Re: [PATCH v8 3/4] fs: move S_ISGID stripping into the vfs

From: Christian Brauner <brauner@kernel.org>
To: Yang Xu <xuyang2018.jy@fujitsu.com>,
	Dave Chinner <david@fromorbit.com>,
	"Darrick J. Wong" <djwong@kernel.org>,
	Matthew Wilcox <willy@infradead.org>,
	Jeff Layton <jlayton@kernel.org>,
	Miklos Szeredi <miklos@szeredi.hu>
Cc: Amir Goldstein <amir73il@gmail.com>,
	linux-fsdevel <linux-fsdevel@vger.kernel.org>,
	ceph-devel <ceph-devel@vger.kernel.org>,
	Al Viro <viro@zeniv.linux.org.uk>
Subject: Re: [PATCH v8 3/4] fs: move S_ISGID stripping into the vfs
Date: Wed, 27 Apr 2022 11:22:01 +0200	[thread overview]
Message-ID: <20220427092201.wvsdjbnc7b4dttaw@wittgenstein> (raw)
In-Reply-To: <20220426145349.zxmahoq2app2lhip@wittgenstein>

On Tue, Apr 26, 2022 at 04:53:49PM +0200, Christian Brauner wrote:
> On Tue, Apr 26, 2022 at 01:52:11PM +0200, Miklos Szeredi wrote:
> > On Tue, 26 Apr 2022 at 13:21, Amir Goldstein <amir73il@gmail.com> wrote:
> > >
> > > On Tue, Apr 26, 2022 at 1:38 PM Christian Brauner <brauner@kernel.org> wrote:
> > 
> > > > One thing that I just remembered and which I think I haven't mentioned
> > > > so far is that moving S_ISGID stripping from filesystem callpaths into
> > > > the vfs callpaths means that we're hoisting this logic out of vfs_*()
> > > > helpers implicitly.
> > > >
> > > > So filesystems that call vfs_*() helpers directly can't rely on S_ISGID
> > > > stripping being done in vfs_*() helpers anymore unless they pass the
> > > > mode on from a prior run through the vfs.
> > > >
> > > > This mostly affects overlayfs which calls vfs_*() functions directly. So
> > > > a typical overlayfs callstack would be (roughly - I'm omw to lunch):
> > > >
> > > > sys_mknod()
> > > > -> do_mknodat(mode) // calls vfs_prepare_mode()
> > > >    -> .mknod = ovl_mknod(mode)
> > > >       -> ovl_create(mode)
> > > >          -> vfs_mknod(mode)
> > > >
> > > > I think we are safe as overlayfs passes on the mode on from its own run
> > > > through the vfs and then via vfs_*() to the underlying filesystem but it
> > > > is worth point that out.
> > > >
> > > > Ccing Amir just for confirmation.
> > >
> > > Looks fine to me, but CC Miklos ...

(Rows showing where targets appear)
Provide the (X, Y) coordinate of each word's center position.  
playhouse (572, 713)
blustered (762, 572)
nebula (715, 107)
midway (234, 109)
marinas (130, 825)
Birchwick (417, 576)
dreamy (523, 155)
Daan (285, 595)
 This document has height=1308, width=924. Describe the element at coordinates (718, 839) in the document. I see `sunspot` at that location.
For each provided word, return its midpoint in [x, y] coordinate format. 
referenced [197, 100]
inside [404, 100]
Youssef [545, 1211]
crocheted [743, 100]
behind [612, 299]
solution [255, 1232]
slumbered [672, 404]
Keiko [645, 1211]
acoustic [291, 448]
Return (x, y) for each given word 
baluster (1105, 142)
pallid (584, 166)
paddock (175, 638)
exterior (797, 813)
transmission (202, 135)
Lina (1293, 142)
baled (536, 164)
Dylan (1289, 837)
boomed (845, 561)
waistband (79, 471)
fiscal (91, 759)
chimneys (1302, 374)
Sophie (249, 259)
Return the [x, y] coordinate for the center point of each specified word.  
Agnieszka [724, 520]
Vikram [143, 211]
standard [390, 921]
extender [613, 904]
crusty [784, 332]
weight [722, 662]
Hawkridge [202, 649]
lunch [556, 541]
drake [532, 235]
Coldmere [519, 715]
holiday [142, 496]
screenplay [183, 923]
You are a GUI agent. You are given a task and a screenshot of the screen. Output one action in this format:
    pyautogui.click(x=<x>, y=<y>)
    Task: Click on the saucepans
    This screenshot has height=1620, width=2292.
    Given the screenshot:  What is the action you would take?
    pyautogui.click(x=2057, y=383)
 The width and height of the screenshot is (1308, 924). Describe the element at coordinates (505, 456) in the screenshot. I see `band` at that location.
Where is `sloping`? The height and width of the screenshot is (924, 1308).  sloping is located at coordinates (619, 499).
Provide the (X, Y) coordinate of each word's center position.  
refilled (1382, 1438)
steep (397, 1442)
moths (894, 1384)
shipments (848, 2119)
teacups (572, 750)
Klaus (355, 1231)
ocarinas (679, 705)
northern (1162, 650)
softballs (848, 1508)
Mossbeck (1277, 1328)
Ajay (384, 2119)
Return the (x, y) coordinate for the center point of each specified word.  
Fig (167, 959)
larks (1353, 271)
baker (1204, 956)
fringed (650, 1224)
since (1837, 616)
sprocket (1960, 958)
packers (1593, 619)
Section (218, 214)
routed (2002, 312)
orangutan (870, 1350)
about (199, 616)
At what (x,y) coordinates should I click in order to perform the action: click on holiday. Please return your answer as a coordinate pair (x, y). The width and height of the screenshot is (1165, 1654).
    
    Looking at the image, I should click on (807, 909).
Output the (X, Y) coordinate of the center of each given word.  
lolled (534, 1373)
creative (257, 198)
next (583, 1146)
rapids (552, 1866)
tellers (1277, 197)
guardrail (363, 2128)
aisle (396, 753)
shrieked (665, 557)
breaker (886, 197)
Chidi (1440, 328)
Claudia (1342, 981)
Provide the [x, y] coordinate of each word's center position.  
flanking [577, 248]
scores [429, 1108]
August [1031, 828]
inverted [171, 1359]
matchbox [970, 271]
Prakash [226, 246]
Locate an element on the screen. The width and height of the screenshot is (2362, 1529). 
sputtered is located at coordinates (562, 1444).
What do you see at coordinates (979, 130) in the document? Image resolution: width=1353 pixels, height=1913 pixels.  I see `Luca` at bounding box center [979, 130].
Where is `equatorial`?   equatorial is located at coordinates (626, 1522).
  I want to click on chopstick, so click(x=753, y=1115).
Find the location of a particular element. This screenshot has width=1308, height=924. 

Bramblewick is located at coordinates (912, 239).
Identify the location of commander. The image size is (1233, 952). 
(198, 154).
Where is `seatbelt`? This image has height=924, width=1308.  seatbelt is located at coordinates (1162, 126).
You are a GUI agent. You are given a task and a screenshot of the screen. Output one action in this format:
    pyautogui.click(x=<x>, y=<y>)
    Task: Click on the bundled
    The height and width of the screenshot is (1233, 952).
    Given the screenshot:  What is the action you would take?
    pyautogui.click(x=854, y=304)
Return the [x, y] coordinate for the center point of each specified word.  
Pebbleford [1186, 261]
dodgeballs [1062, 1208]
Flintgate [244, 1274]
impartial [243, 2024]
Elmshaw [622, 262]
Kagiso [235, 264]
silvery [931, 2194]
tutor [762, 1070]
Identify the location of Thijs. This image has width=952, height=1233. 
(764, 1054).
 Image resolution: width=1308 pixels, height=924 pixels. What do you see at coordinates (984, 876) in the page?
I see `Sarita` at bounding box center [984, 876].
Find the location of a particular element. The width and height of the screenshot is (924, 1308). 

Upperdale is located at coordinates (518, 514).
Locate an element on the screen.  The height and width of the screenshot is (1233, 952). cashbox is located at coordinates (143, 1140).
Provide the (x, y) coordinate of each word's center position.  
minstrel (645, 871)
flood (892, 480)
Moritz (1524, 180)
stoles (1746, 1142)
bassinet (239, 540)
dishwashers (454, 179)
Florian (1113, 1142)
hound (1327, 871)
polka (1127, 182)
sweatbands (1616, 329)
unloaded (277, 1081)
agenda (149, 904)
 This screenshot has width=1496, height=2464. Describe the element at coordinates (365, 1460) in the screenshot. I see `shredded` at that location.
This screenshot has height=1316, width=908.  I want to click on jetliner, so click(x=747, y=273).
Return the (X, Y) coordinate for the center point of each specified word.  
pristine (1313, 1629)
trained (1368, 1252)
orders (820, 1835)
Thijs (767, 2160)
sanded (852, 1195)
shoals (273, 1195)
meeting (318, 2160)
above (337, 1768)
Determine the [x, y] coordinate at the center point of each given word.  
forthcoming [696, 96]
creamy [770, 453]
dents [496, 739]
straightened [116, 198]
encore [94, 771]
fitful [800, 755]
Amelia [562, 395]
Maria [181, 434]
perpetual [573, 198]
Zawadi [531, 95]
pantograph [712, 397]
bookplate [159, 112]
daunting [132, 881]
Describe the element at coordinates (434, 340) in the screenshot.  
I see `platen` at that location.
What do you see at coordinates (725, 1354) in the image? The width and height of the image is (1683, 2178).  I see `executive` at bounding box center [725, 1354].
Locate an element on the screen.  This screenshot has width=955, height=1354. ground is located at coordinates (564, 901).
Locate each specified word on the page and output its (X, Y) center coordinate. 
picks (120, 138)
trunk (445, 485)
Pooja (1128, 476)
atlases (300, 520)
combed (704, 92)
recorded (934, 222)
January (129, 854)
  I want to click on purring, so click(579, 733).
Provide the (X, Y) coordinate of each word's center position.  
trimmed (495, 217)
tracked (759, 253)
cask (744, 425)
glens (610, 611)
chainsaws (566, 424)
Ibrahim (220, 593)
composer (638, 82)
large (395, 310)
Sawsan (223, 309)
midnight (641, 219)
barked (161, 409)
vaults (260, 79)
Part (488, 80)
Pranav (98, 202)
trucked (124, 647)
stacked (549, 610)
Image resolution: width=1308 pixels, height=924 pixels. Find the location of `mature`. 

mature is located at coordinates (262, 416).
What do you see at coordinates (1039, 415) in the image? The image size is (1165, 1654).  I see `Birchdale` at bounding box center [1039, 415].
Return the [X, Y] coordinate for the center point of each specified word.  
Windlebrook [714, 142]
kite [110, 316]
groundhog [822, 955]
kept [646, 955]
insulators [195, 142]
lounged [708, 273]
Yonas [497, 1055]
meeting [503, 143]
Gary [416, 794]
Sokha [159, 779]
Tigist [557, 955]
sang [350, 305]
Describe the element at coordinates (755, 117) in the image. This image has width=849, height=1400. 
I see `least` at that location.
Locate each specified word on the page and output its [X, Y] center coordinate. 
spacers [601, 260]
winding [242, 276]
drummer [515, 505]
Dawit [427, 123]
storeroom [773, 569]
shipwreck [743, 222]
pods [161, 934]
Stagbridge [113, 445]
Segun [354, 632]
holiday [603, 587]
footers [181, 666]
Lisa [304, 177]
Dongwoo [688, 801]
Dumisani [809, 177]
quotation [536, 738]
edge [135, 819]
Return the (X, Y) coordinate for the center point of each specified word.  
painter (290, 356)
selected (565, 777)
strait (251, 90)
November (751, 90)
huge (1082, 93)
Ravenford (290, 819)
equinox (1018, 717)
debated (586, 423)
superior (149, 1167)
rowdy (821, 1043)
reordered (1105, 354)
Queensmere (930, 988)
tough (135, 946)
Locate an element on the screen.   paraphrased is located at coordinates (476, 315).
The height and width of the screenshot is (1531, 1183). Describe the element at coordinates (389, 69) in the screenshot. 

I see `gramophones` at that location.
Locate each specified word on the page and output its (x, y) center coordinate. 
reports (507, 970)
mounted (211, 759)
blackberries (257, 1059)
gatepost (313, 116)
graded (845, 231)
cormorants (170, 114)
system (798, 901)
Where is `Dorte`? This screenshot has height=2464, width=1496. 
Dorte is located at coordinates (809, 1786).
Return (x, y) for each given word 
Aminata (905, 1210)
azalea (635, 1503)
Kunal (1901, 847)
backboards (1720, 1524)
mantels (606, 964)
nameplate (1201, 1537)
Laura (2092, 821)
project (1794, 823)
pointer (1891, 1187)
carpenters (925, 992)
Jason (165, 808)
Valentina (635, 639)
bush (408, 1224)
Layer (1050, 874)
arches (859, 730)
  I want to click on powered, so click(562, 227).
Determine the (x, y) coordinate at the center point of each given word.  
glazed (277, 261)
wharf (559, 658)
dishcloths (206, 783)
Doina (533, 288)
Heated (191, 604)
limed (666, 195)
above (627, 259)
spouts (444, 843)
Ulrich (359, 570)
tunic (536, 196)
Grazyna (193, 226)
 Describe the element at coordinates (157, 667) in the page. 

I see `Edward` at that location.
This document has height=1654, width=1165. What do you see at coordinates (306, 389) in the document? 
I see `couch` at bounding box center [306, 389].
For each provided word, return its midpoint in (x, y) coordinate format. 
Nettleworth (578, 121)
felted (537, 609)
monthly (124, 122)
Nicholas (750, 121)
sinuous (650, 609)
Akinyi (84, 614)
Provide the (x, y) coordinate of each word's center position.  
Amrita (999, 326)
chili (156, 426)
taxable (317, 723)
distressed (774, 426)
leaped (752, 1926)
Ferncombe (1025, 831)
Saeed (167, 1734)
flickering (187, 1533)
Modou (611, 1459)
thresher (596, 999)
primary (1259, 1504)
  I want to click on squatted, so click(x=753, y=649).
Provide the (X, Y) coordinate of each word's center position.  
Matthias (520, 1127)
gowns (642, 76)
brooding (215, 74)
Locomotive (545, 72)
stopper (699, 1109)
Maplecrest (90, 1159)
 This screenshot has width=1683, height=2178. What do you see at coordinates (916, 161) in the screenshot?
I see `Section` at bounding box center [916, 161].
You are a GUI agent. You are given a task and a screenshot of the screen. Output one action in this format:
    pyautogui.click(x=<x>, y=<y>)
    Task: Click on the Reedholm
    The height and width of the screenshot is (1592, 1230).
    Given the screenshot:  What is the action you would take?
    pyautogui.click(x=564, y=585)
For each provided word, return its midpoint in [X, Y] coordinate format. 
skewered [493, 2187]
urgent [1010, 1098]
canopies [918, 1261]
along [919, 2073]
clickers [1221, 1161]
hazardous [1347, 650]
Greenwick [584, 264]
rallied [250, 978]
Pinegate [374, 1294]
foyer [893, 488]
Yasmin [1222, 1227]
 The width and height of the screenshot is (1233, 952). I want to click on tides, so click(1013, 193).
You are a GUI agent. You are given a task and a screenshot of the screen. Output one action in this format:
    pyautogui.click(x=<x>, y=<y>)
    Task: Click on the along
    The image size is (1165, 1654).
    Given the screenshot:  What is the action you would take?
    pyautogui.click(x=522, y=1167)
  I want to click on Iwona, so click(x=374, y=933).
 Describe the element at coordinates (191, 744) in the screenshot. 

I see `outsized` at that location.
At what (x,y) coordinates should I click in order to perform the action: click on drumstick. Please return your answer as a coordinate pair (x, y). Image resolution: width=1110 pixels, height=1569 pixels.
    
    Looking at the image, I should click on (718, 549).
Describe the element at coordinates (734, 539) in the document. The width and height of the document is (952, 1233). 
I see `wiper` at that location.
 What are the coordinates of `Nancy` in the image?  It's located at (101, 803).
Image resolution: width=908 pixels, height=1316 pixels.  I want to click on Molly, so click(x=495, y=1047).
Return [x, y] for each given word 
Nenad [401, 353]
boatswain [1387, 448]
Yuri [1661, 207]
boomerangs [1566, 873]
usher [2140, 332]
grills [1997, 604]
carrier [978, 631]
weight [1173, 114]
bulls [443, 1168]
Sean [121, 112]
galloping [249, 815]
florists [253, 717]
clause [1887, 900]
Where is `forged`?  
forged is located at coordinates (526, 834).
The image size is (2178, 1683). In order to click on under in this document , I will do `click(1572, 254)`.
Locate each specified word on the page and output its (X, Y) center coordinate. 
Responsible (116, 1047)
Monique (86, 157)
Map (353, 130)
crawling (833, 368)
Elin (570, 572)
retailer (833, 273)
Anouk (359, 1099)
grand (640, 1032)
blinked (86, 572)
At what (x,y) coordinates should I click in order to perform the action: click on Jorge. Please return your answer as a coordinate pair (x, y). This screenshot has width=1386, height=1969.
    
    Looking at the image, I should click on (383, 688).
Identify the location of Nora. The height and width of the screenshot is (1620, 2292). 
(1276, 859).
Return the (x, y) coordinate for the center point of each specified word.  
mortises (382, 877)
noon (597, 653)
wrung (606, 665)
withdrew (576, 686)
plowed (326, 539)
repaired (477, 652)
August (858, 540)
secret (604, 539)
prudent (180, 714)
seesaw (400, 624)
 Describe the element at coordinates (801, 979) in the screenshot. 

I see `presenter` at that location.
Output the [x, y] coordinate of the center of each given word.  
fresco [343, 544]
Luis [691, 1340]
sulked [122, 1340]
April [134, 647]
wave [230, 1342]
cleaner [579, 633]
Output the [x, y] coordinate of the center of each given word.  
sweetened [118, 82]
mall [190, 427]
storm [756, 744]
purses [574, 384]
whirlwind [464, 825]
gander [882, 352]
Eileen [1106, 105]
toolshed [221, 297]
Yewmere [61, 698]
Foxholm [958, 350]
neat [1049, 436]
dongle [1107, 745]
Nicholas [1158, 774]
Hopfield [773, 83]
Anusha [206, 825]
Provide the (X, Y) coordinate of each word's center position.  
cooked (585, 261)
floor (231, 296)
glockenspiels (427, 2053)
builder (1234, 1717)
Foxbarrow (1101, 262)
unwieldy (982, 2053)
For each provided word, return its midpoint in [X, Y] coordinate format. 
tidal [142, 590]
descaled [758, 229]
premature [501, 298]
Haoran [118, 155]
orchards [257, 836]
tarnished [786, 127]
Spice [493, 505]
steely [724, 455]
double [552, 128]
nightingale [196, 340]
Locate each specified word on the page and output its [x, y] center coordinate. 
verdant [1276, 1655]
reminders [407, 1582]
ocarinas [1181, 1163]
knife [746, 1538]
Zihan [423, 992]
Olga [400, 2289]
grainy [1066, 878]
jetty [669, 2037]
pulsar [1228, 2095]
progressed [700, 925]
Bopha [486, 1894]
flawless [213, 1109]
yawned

Task list ->
- a) Retype a passage from the patch thread word for word, starting at the words "In-Reply-To: <20220426145349.zxmahoq2app2lhip@wittgenstein>" and ending after "out of vfs_*()".
- b) Edit the records from the line containing "floor (231, 296)" through the line containing "pulsar [1228, 2095]", replacing "knife" with "spoon" and leaving everything else unchanged. Return only those lines.
The records bear no relation to the patch thread above.

Answers to the exercise ->
- a)
In-Reply-To: <20220426145349.zxmahoq2app2lhip@wittgenstein>

On Tue, Apr 26, 2022 at 04:53:49PM +0200, Christian Brauner wrote:
> On Tue, Apr 26, 2022 at 01:52:11PM +0200, Miklos Szeredi wrote:
> > On Tue, 26 Apr 2022 at 13:21, Amir Goldstein <amir73il@gmail.com> wrote:
> > >
> > > On Tue, Apr 26, 2022 at 1:38 PM Christian Brauner <brauner@kernel.org> wrote:
> > 
> > > > One thing that I just remembered and which I think I haven't mentioned
> > > > so far is that moving S_ISGID stripping from filesystem callpaths into
> > > > the vfs callpaths means that we're hoisting this logic out of vfs_*()

- b)
floor (231, 296)
glockenspiels (427, 2053)
builder (1234, 1717)
Foxbarrow (1101, 262)
unwieldy (982, 2053)
For each provided word, return its midpoint in [X, Y] coordinate format. 
tidal [142, 590]
descaled [758, 229]
premature [501, 298]
Haoran [118, 155]
orchards [257, 836]
tarnished [786, 127]
Spice [493, 505]
steely [724, 455]
double [552, 128]
nightingale [196, 340]
Locate each specified word on the page and output its [x, y] center coordinate. 
verdant [1276, 1655]
reminders [407, 1582]
ocarinas [1181, 1163]
spoon [746, 1538]
Zihan [423, 992]
Olga [400, 2289]
grainy [1066, 878]
jetty [669, 2037]
pulsar [1228, 2095]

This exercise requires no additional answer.